## Assignment
Repeat every entry word for word; omit all pictures.

## Input material
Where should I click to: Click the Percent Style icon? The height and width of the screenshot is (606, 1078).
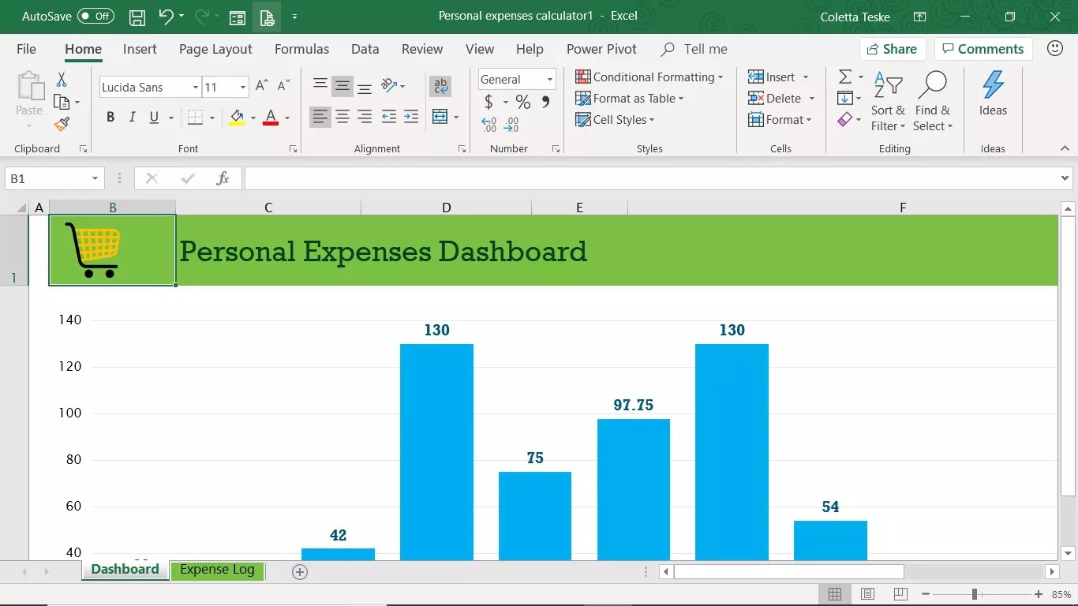click(522, 102)
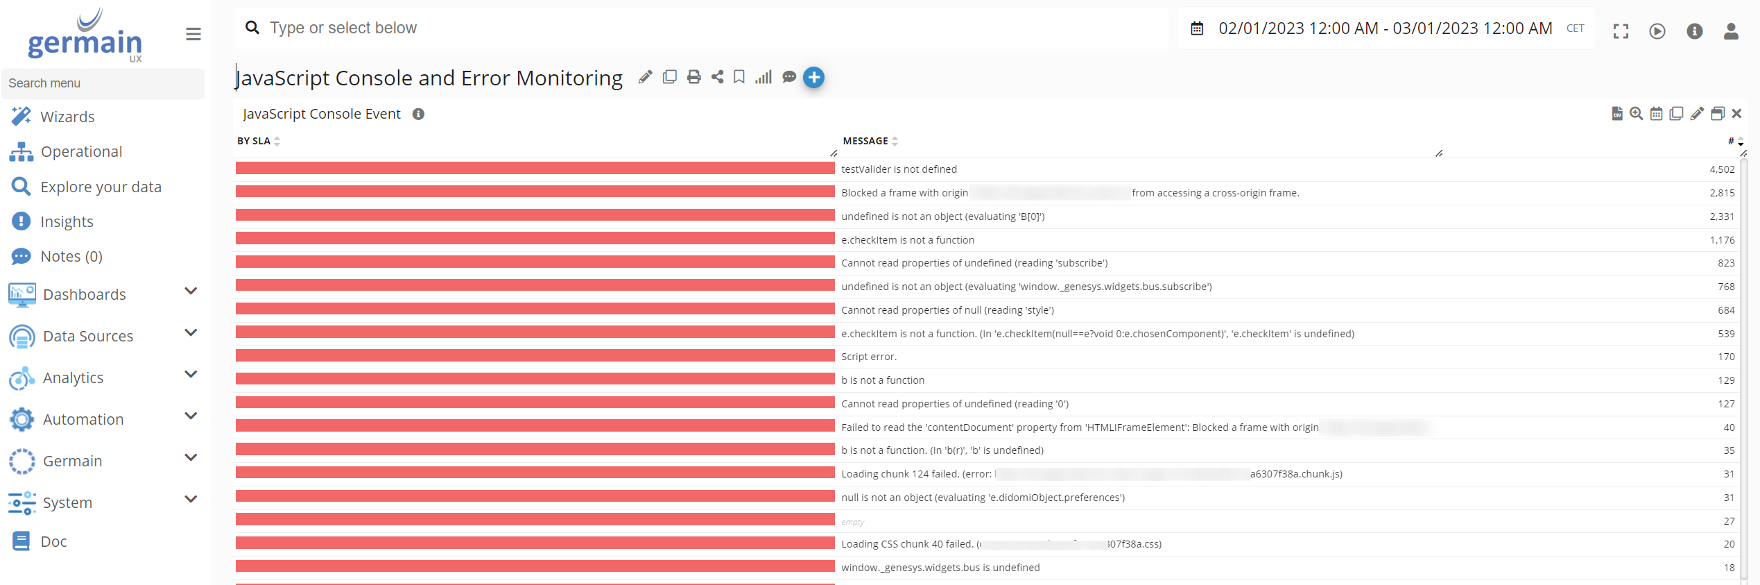The image size is (1760, 585).
Task: Open Insights in the sidebar
Action: [67, 221]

## Your solution
Where should I click to: Click the Percent Style icon? The height and width of the screenshot is (606, 1078).
click(522, 102)
The image size is (1760, 585).
Task: Open Insights in the sidebar
Action: [67, 221]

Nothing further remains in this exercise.